Theory of Operation¶
To track whether a package is indexed in the cache or not, conda-index uses a
table named stat, with a compound primary key (stage, path). Think of
packages moving from “upstream” to “downstream” by being duplicated in the
stat table for each stage.
The main stages are 'fs' which is called the upstream stage, and 'indexed'.
'fs' means that the artifact is on the filesystem. 'indexed' means that the
entry already exists in the database (same filename, same timestamp, same hash),
and its package metadata has been extracted to the index_json etc. tables.
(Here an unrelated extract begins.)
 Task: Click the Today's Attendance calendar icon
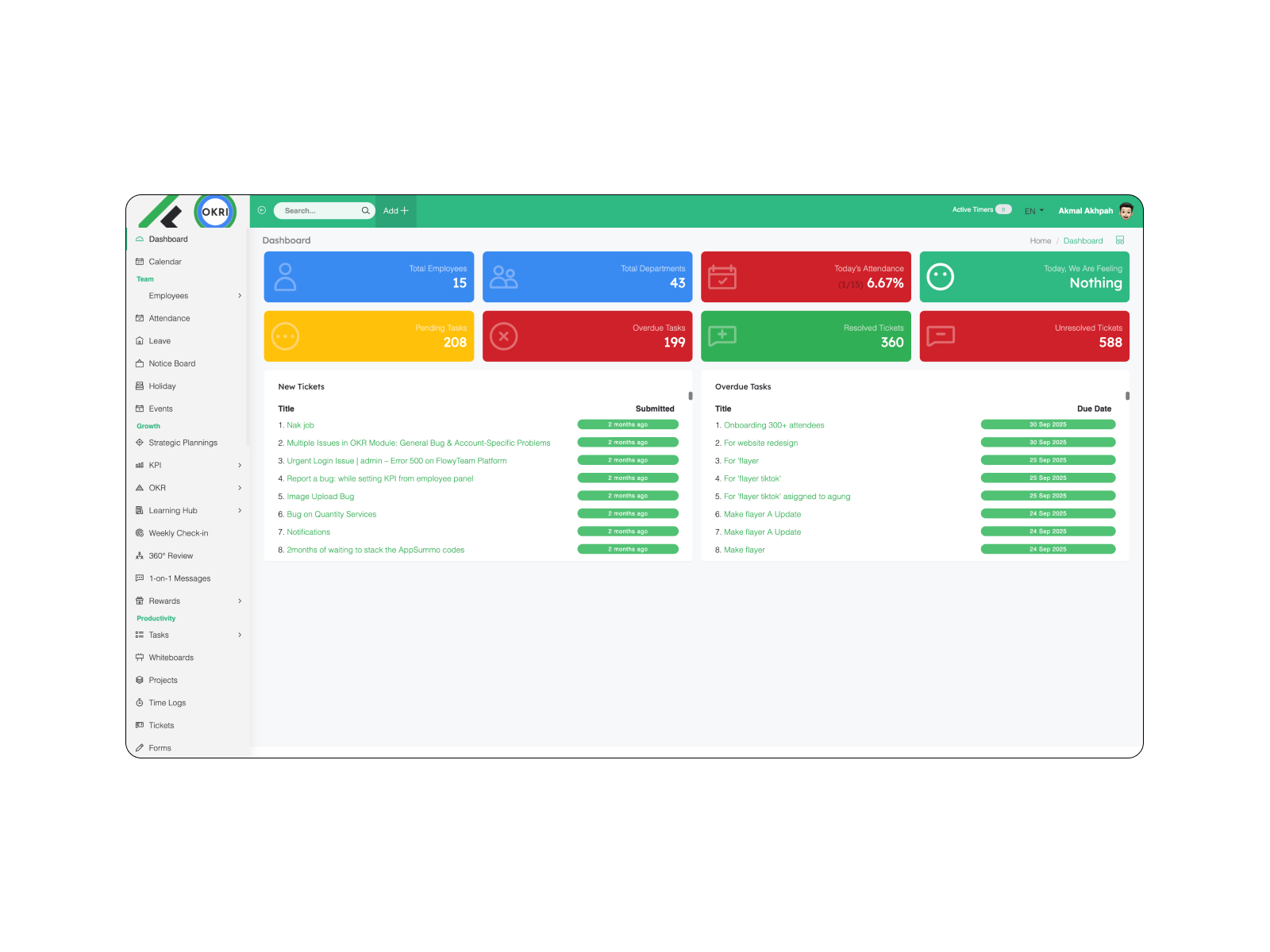pos(722,277)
Paths in 'fs' but not in 'indexed' need to be unpacked to have their
metadata added to the database. Paths in 'indexed' but not in 'fs' will be
ignored and left out of repodata.json.
First, conda-index adds all files in a subdir to the 'fs' upstream stage. Each
package has an entry ('fs', path, mtime, size, ...). This involves a
listdir() and stat() for each file in the index.
Next, conda-index looks for all changed_packages(): paths in the upstream
(fs) stage that are either missing from or have a different size, mtime than
those in the indexed stage.
The changed_packages() are examined one by one, and their metadata is stored
as json in various tables in conda-index’s database.
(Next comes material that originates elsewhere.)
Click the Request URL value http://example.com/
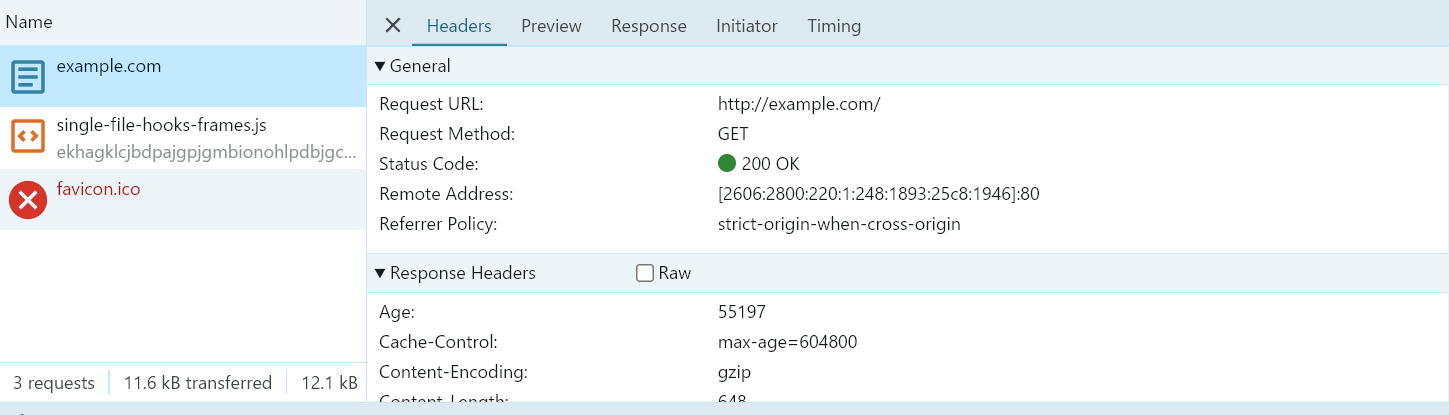 click(799, 104)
Finally, a join between the upstream stage, usually 'fs', and the
index_json table yields repodata_from_packages.json without any repodata
patches.
SELECT path, index_json
FROM stat JOIN index_json
USING (path)
WHERE stat.stage = :upstream_stage
The steps to create repodata.json, including any repodata patches, and to
create current_repodata.json with only the latest versions of each package,
are similar to pre-sqlite3 conda-index. The raw repodata_from_packages.json is
loaded, each record is sent through a patch function (if provided) than can
modify or exclude that record, and the result is serialized as repodata.json.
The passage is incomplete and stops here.